BEGIN EXTRACTED INFORMATION
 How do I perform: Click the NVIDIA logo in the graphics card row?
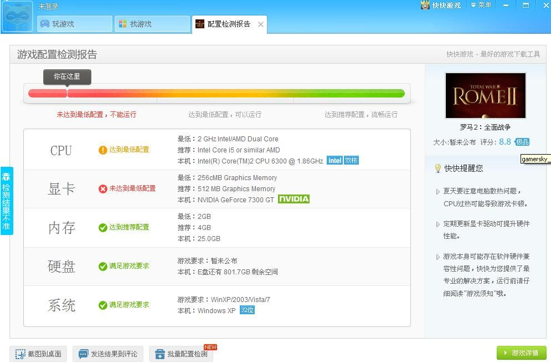[x=294, y=198]
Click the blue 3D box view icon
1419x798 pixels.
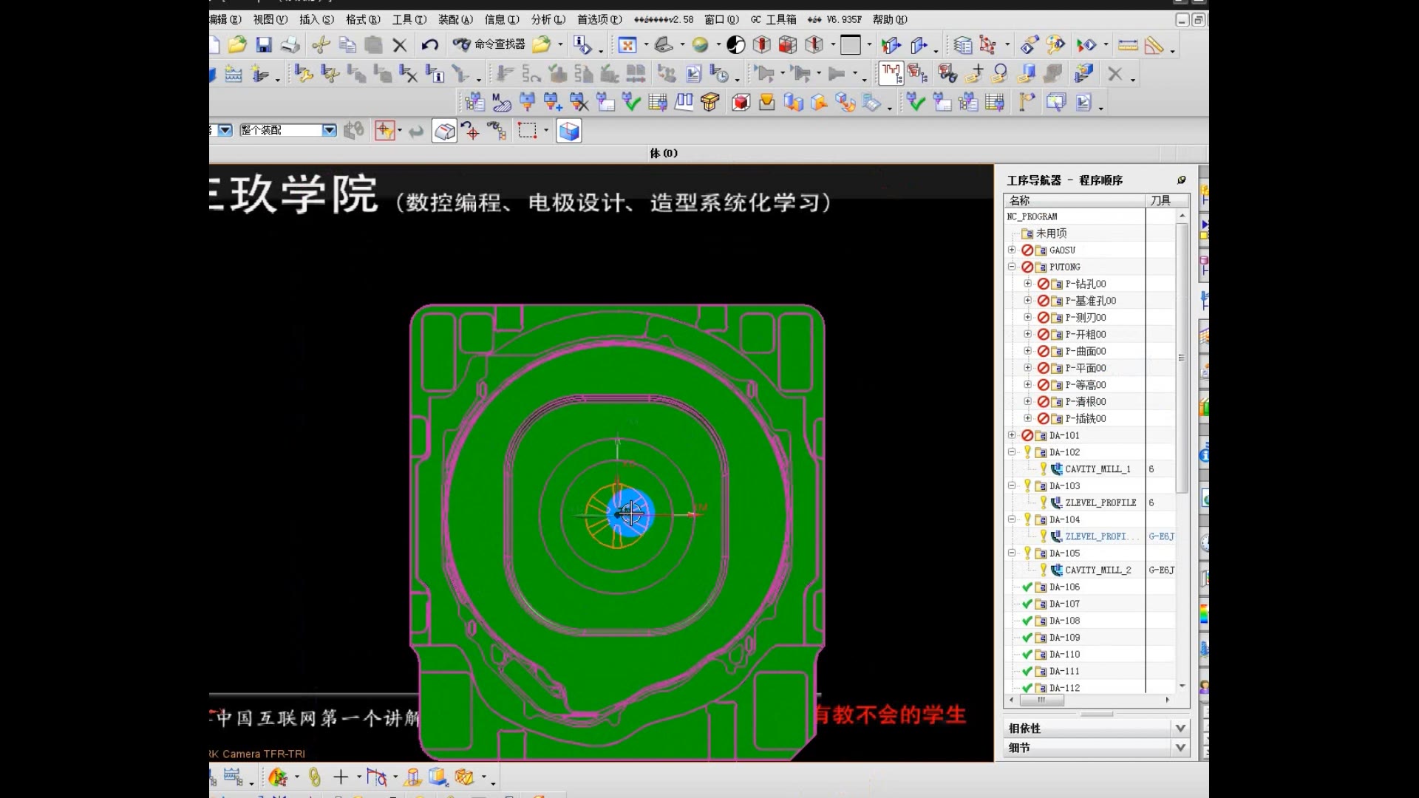[569, 131]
END EXTRACTED INFORMATION
> GIVEN REQUEST:
List every line of the material above that contains the string "Click".

> OUTPUT:
 How do I perform: Click the NVIDIA logo in the graphics card row?
Click the blue 3D box view icon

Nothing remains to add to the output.